Здесь, в Стамбуле, как уже привык по-современному называть Константинополь Корнилов, переговоры приняли затяжной характер, но Корнилов не сидел без дела. Он прежде всего обошёл многочисленные пристани Галаты, где впритык стояли сотни купеческих судов со всех концов света. Но его внимание — к военным судам. Тщательно осматривал расположение и количество пушек, прикидывал габариты и водоизмещение, оценивал обводы корпусов турецких пароходов. Наведался Корнилов и к причалам неподалёку от главного арсенала, Топ-Ханы. Там поблескивали ряды медных и чугунных стволов пушек. До сих пор свои пушки турки отливали под присмотром французов. Подле Топ-Ханы у причалов стояли со свежевыкрашенными бортами турецкие военные пароходы. Часть из них недавно пришла из Англии, другие были сооружены на стапелях Франции. У отдельного причала, неподалёку от «Громоносца», «Бессарабии» и «Крыма», ошвартовались военные пароходы, обслуживающие английского и французского послов. Глядя на них, вспоминал он о заказанных в Англии винтовых фрегатах. «Успеет ли Шестаков привести их в Севастополь до срока? Никак, начнётся смута с турками».
Через два дня отправился на «Бессарабии» через Босфор, Мраморное море и Дарданеллы определить, какие изменения у турок в береговых укреплениях произошли за три-четыре года, присмотреться к турецким кораблям в Средиземноморье. За неделю «Бессарабия» проделала путь от Стамбула в Архипелаг, побывала в Смирне, где отстаивалась турецкая эскадра. Первое впечатление подняло настроение Корнилова. Всюду турецкие корабли выглядели неряшливо, часть парусов была подобрана и подвязана кое-как, мачты и рангоут не блистали новизной. Артиллерийские порты почти всюду были открыты, на некоторых судах у пушек виднелись явные следы ржавчины. На верхних палубах со скучающим видом бродили одинокие фигурки матросов, видимо изнывая от безделья.
Возвращаясь, Корнилов рассчитывал, что переговоры идут к концу и скоро всё станет на свои места. Но оказалось наоборот: узел противоречий только начинал завязываться.
Поведение Меншикова на переговорах уже не вызывало сомнения у Корнилова — дело идёт к войне, и с разрешения князя он убыл на флот. Вскоре переговоры с турками зашли в тупик и кончились разрывом дипломатических отношений.

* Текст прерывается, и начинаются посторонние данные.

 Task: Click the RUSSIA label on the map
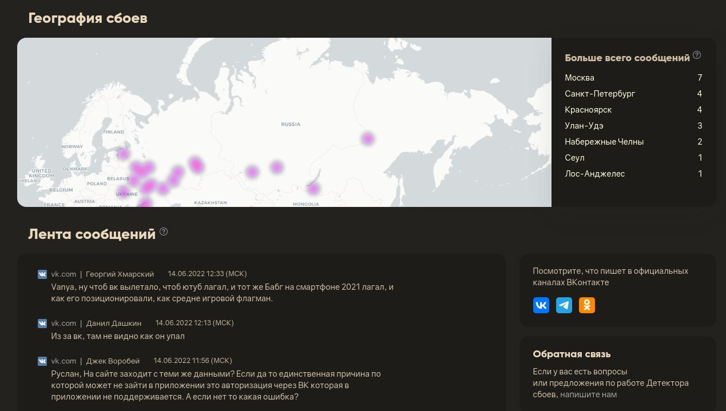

Корнилов на случай войны сразу по возвращении действует.
В мае организует для разведки постоянное крейсирство между Босфором и Херсонесом. Вооружает эскадры до полного штата. Проверяет в море готовность кораблей. В августе срочно проводит большие манёвры флота по обороне Севастополя от нападения с моря.
Неожиданно поступил приказ царя — перебросить из Севастополя на Кавказ дивизию в 16 тысяч штыков. Задание выполнено успешно, но оборона Крыма оголена. Николай I легкомысленно считает, что неприятель на Севастополь не посмеет напасть. Больше того, царь запретил кораблям первыми вступать в бой с неприятелем. А между тем 17 сентября соединённый англо-французский флот через Дарданеллы вошёл в Мраморное море. В день выхода эскадры Нахимова в море — 11 октября 1853 года — турецкие батареи на берегу Дуная у Исакчи обстреляли отряд судов русской военной флотилии, а 15 октября турецкие войска захватили пост Святого Николая, находившийся на Черноморском побережье Кавказа. 20 октября Россия объявила войну Турции. Развязывая войну, царь не имел ни плана военных действий, ни определённых целей. Он полагал лишь «положить начало разрушению Оттоманской империи. Один Бог определить может, что за этим последует».